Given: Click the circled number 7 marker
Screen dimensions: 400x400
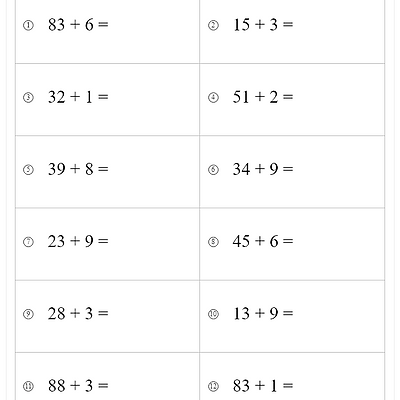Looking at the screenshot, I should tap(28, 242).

* * * *

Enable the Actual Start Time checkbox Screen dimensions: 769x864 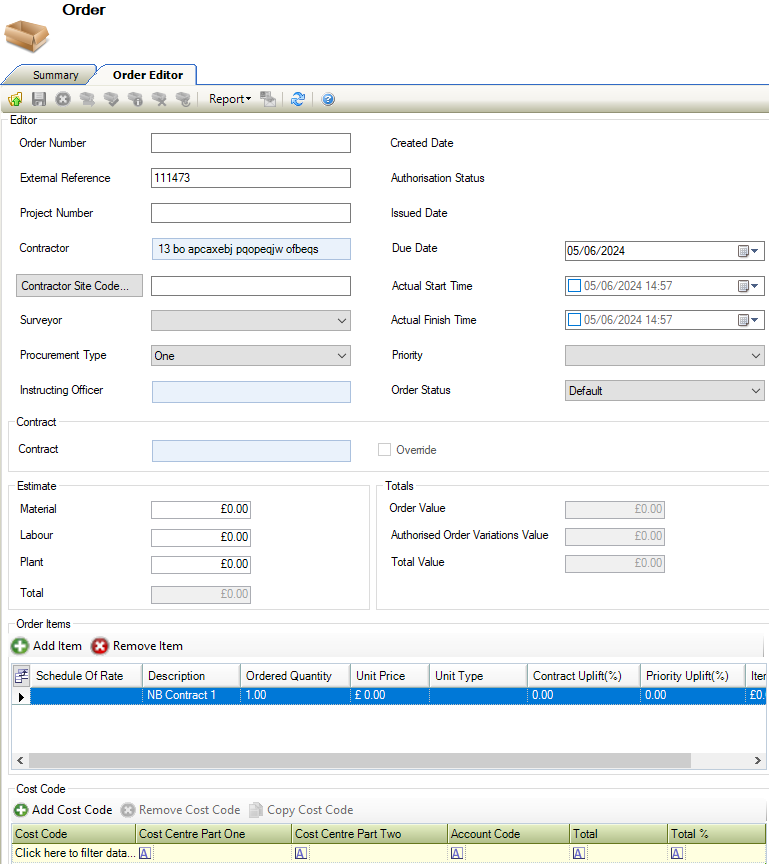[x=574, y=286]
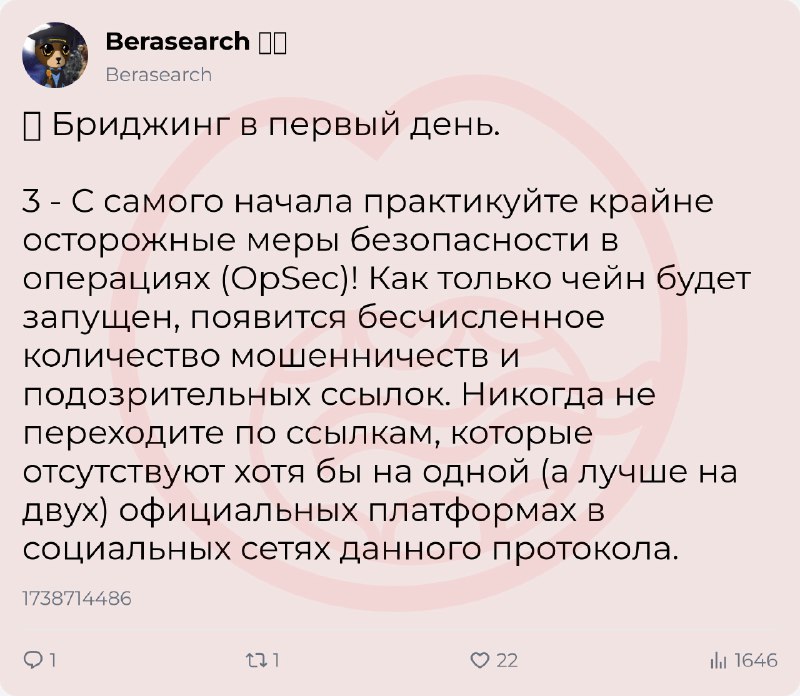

* * * *

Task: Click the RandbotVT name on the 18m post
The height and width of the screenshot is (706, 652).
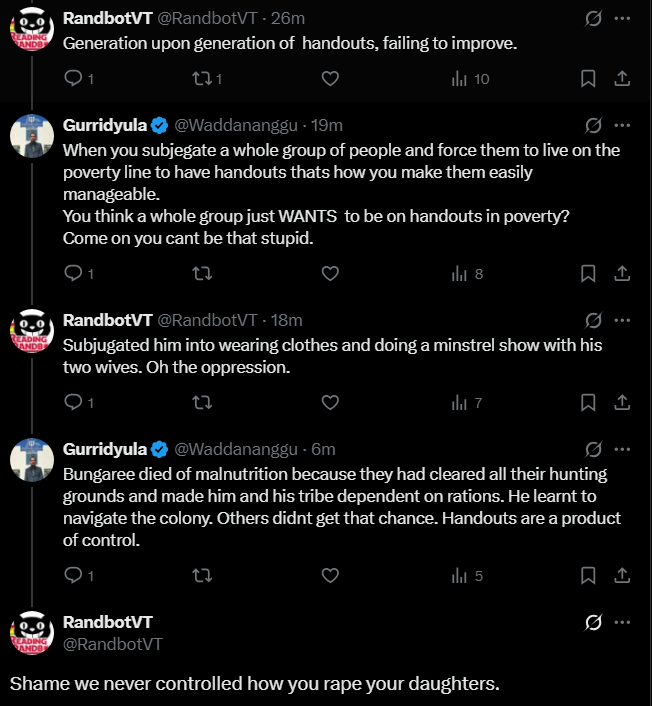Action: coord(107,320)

* * * *

• _Task_
Nothing but the lines with "Click" should be returned, copied from the entries above.

• _Answer section_
Given: Click the circled number 7 marker
Task: Click the RandbotVT name on the 18m post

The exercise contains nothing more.